八八水災期滿五十週年,虛擬實境救難系統(Virtual Reality Rescue System,簡稱VRRS)正式啟用,張宗智打頭一個跑進縣立圖書館體驗。VRRS硬體設施總共配有三室,獨立面積六坪,單看外觀就像顆雪白方糖,內裡 八方牆面則是等距橫豎黑磁線,彷彿走入一枚千階魔術方塊。

張宗智在側室褪光所有衣物之後,上方開始噴灑電子水,淋上皮膚便包成厚度僅有0.01公分的純白膜衣,他雖然事先知道可以透氣,但真正感受的時候還是驚喜,現在的他像極一尊石膏雕像,就連指甲縫隙都一絲不茍地凝結,眨眼時雖然有些生澀,但不一會兒便完全無感。

著裝完畢後,閘門開啟,張宗智進入虛擬實境室,墨黑磁條織出一面比紙還薄的光牆,『請將右掌貼於光牆任一位置上,以完成使用者資料建檔。』VRRS管理指 示傳來,立體得像是站在張宗智背後說話;管理室確實位於張宗智身後,斗室白牆之後的監控房中,四面螢幕並排,從左到右分別是系統狀況、虛擬景象、方室全景 以及使用者體能資訊,一旦數據不合乎標準,使用者身體不堪負荷,即可馬上結束虛擬實境體驗。

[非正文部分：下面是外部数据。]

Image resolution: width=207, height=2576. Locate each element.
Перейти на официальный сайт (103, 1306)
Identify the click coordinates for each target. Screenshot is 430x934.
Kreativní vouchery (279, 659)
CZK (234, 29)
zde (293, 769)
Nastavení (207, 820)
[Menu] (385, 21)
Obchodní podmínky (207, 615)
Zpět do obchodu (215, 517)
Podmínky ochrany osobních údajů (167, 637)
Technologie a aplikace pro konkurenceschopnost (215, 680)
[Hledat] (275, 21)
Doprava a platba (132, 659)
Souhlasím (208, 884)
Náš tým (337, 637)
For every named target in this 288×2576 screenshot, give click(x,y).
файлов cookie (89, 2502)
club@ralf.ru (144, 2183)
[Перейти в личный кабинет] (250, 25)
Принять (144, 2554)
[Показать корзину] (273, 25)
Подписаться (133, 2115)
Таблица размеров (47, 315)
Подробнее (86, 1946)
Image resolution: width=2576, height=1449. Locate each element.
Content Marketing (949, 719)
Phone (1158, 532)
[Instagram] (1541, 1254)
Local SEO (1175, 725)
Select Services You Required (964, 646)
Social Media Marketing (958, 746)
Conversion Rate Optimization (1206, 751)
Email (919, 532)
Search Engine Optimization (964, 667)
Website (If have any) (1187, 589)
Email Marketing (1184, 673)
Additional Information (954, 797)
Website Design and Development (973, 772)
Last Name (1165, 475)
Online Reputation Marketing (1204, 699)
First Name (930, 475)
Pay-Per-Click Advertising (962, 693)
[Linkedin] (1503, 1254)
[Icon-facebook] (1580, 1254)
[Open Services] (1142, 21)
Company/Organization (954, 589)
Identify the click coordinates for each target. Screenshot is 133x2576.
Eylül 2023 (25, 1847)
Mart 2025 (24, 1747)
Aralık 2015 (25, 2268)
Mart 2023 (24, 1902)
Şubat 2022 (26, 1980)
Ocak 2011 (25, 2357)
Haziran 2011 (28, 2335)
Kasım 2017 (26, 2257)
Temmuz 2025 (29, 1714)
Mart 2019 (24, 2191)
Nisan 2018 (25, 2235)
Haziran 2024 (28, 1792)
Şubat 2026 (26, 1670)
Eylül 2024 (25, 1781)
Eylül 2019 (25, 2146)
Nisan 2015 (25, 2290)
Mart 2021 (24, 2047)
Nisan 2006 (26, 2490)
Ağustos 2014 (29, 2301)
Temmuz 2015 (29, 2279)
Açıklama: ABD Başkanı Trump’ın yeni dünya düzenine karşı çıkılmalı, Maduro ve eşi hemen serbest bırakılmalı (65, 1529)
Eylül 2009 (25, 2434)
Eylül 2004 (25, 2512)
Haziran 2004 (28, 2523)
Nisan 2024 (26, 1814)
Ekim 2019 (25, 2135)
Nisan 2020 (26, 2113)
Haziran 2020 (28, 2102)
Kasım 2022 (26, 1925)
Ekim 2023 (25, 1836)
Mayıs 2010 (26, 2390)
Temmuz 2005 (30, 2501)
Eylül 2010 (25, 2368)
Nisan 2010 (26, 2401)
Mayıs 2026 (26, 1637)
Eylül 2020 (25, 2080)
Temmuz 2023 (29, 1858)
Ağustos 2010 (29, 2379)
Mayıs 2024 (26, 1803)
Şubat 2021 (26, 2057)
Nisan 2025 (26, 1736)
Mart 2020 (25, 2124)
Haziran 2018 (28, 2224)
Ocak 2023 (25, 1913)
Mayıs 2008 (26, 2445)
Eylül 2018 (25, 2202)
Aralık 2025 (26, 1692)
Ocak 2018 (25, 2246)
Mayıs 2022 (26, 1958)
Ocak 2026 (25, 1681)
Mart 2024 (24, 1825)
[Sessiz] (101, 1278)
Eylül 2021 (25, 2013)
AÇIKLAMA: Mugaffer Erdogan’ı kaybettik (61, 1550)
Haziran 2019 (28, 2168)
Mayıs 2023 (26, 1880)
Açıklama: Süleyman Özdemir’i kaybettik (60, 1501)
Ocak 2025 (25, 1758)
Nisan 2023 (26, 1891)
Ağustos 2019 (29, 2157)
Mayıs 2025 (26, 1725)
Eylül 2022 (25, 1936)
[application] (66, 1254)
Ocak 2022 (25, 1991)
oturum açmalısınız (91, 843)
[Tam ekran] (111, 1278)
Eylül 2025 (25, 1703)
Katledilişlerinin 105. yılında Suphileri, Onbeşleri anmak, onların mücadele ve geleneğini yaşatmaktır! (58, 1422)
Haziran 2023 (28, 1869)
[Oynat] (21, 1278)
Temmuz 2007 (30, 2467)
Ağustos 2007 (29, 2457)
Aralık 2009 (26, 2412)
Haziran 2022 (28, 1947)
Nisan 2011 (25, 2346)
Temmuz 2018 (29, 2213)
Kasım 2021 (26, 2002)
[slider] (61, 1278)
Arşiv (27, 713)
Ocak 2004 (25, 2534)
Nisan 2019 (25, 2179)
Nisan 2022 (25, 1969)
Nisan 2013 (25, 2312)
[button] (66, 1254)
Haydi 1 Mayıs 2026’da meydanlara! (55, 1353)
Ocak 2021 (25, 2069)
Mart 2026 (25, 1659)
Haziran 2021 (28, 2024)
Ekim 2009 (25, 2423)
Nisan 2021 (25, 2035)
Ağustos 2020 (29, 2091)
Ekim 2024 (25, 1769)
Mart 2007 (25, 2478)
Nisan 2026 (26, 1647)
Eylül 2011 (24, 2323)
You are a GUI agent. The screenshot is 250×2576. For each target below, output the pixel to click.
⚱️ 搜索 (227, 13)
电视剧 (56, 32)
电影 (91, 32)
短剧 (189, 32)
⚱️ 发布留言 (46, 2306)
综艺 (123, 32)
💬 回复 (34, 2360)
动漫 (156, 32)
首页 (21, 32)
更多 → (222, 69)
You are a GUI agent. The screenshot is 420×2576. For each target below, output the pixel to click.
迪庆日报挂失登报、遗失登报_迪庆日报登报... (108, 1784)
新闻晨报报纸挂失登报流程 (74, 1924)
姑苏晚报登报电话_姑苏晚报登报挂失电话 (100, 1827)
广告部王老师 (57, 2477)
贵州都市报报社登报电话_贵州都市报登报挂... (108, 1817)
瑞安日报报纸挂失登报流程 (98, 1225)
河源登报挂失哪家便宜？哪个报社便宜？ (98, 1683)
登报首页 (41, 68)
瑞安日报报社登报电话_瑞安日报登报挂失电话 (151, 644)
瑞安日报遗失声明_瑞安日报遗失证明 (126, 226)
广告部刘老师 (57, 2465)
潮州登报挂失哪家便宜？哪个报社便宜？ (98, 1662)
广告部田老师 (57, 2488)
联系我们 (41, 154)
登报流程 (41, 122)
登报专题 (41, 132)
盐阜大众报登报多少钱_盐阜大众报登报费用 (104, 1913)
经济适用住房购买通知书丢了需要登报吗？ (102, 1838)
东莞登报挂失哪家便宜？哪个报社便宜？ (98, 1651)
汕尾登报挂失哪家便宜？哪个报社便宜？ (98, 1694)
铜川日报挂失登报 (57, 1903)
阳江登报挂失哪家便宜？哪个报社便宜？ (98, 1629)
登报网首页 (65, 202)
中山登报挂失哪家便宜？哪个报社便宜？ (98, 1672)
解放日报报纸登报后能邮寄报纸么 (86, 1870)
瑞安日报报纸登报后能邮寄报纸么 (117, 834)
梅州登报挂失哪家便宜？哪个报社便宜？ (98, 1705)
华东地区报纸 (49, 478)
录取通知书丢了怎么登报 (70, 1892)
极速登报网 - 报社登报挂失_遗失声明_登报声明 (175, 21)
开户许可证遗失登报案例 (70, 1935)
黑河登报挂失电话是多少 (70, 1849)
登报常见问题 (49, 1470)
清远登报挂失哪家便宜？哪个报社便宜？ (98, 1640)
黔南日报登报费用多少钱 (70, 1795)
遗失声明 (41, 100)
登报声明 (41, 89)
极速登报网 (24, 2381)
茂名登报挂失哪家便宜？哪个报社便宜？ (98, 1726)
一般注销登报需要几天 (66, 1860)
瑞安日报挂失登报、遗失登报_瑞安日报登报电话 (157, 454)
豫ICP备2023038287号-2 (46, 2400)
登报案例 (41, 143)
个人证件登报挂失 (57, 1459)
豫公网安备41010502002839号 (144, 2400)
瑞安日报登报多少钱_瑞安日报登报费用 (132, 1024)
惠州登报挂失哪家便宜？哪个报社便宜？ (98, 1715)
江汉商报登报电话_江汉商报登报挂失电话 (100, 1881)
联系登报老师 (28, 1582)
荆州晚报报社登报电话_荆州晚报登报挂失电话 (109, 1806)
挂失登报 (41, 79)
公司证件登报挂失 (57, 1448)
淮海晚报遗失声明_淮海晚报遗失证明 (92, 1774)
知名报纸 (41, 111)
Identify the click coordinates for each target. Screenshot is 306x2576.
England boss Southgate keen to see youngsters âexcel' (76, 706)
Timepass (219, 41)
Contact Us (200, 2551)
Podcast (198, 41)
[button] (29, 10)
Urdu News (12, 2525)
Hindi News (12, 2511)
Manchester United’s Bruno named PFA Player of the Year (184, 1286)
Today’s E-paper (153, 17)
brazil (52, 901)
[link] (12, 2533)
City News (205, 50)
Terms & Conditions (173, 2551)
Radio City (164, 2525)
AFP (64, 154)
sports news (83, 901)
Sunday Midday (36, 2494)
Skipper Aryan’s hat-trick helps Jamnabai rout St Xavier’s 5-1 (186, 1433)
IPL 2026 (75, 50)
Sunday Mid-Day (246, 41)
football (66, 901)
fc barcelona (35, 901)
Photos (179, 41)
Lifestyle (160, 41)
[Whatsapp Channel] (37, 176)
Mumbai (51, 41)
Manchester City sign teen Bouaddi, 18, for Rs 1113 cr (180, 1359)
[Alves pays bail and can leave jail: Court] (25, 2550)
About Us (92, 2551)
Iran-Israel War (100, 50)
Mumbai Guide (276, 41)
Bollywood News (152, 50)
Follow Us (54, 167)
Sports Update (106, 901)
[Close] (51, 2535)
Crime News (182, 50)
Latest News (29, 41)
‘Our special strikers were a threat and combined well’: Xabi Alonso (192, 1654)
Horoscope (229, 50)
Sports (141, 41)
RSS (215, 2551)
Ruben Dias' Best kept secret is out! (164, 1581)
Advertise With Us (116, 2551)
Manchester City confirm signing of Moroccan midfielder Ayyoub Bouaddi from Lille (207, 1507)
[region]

張宗智伸出右掌,按上光牆時彷彿被靜電吸住,片刻後光牆消失,改由白磚釋出光幅,他先是感覺肩上背了重物,一眨眼,金崙溪翻滾肆虐,碩大雨豆炸在臉龐,張宗智發現自己全副救難裝備站在河床上,洶湧泥水簡直要淹沒他的小腿,於是他趕緊連退幾步,才沒被惡水給拉走。

管理員:『請勿驚慌,這是起始畫面。』

「謝謝,我沒有驚慌。」張宗智頂了回去。其實景色轉變不算突然,但是這份真實感遠比他想像中的還要強烈,就連雨滴從領口滑入後背的細膩冰涼都擬真得毛骨悚然。

『那麼以下是各級任務選單,請任意挑選進行體驗。』管理員說罷,張宗智看見大雨飄搖的天空浮出條列式選項,包括搶通便橋、溯溪、撤村、空援、挖尋遺體……等,分類又多又廣。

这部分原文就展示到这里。